[ENTRIES PROVIDED — start]
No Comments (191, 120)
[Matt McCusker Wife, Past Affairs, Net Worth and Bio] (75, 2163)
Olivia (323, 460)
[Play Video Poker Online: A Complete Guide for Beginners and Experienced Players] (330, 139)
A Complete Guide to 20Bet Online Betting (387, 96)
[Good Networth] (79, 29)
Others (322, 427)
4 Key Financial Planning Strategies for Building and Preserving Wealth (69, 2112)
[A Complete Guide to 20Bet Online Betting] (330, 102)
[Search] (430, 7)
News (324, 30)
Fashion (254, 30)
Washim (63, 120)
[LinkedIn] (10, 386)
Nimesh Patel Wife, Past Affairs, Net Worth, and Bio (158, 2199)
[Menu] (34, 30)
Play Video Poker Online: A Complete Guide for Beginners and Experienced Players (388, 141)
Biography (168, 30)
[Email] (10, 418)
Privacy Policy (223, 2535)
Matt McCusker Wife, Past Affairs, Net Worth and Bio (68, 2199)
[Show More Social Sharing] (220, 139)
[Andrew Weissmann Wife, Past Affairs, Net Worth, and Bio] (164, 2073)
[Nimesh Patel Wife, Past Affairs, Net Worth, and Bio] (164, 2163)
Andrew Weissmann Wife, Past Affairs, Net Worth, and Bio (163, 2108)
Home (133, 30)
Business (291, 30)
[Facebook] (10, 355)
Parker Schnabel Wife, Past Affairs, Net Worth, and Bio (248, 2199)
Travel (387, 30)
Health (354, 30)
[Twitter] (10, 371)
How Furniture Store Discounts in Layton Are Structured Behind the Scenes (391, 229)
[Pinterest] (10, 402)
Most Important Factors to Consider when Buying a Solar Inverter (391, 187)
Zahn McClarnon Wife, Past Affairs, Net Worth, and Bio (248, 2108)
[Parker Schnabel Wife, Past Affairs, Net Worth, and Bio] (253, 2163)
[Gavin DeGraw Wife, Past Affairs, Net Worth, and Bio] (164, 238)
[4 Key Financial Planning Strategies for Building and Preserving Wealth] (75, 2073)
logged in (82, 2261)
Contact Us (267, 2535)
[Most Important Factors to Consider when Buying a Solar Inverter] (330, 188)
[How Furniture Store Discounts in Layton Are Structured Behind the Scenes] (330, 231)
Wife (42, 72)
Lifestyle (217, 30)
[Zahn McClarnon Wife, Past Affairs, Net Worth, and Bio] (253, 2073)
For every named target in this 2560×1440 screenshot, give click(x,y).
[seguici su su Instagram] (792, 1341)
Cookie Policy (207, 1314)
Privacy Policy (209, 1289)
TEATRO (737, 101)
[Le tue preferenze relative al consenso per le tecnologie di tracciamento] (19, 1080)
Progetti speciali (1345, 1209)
[ENTRIES PROVIDED — finish]
* [WHAT THIS TASK INVOLVES]
Which of the lines above hold the string "Planning"? Copy each one.

* [EXERCISE SOLUTION]
4 Key Financial Planning Strategies for Building and Preserving Wealth (69, 2112)
[4 Key Financial Planning Strategies for Building and Preserving Wealth] (75, 2073)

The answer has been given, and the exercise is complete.